Monday, April 26, 2010

It's All Right There

Glenn Greenwald, Ross Douthat, South Park

Glenn Greenwald rightfully skewers Ross Douthat's outrage at the censorship of the South Park caricatures of Mohammed, noting that Douthat's claim that Muslims get special deference is ludicrous. Go read that column for more.

But I noticed two things at the end of this column that Greenwald didn't address.  Here's Douthat:
This is what decadence looks like: a frantic coarseness that “bravely” trashes its own values and traditions, and then knuckles under swiftly to totalitarianism and brute force.
He's speaking here of our supposed deference to Islam, but as a description of what conservatives like him have done to the Constitution in response to the so-called Muslim threat is much worse. Comedy Central pulled a few seconds out of a cartoon; conservatives have exploited the fear to justify invasion, mass killings, torture and an absolute shredding of the Bill of Rights.
Happily, today’s would-be totalitarians are probably too marginal to take full advantage. This isn’t Weimar Germany, and Islam’s radical fringe is still a fringe, rather than an existential enemy.
No, today's totalitarians are on the right wing, as usual, and they have taken full advantage.
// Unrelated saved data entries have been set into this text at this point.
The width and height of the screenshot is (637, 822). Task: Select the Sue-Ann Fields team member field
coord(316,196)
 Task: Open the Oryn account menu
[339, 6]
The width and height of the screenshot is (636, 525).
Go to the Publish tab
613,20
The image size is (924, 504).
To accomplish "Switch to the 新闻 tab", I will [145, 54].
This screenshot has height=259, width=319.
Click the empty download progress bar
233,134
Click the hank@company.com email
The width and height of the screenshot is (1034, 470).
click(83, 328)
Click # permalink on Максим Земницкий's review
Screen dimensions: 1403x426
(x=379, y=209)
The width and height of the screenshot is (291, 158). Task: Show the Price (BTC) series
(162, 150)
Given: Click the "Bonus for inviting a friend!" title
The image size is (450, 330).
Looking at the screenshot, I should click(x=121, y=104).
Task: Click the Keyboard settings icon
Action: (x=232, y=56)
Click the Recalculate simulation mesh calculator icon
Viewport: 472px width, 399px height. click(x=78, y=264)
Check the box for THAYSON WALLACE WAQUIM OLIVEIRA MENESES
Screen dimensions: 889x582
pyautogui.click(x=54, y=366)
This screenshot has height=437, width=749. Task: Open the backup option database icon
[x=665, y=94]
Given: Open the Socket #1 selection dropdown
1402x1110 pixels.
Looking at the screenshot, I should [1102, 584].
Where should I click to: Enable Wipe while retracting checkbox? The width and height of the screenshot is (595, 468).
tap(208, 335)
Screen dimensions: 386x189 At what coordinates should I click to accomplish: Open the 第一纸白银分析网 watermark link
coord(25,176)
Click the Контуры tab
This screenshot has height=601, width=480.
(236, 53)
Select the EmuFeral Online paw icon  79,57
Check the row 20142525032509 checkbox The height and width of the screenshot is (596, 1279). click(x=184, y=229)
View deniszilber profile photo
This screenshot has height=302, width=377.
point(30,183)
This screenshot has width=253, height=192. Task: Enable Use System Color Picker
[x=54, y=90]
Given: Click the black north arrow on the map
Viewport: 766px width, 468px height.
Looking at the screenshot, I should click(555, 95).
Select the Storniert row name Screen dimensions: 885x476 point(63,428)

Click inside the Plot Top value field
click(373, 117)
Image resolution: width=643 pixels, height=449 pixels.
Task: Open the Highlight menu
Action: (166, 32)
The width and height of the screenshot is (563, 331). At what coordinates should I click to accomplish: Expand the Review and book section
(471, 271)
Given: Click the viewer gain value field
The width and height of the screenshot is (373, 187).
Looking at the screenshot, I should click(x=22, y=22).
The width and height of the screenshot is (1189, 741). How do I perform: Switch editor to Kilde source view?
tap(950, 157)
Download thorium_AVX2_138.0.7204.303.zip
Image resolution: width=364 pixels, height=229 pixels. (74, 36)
This isn't Weimar Germany, another famous right wing republic; it's the Neo-Con era, and for Muslims, the difference probably doesn't seem too great.
For that, we should be grateful. Because if a violent fringe is capable of inspiring so much cowardice and self-censorship, it suggests that there’s enough rot in our institutions that a stronger foe might be able to bring them crashing down.
It's already been sent crashing. And his movement is the one that did it.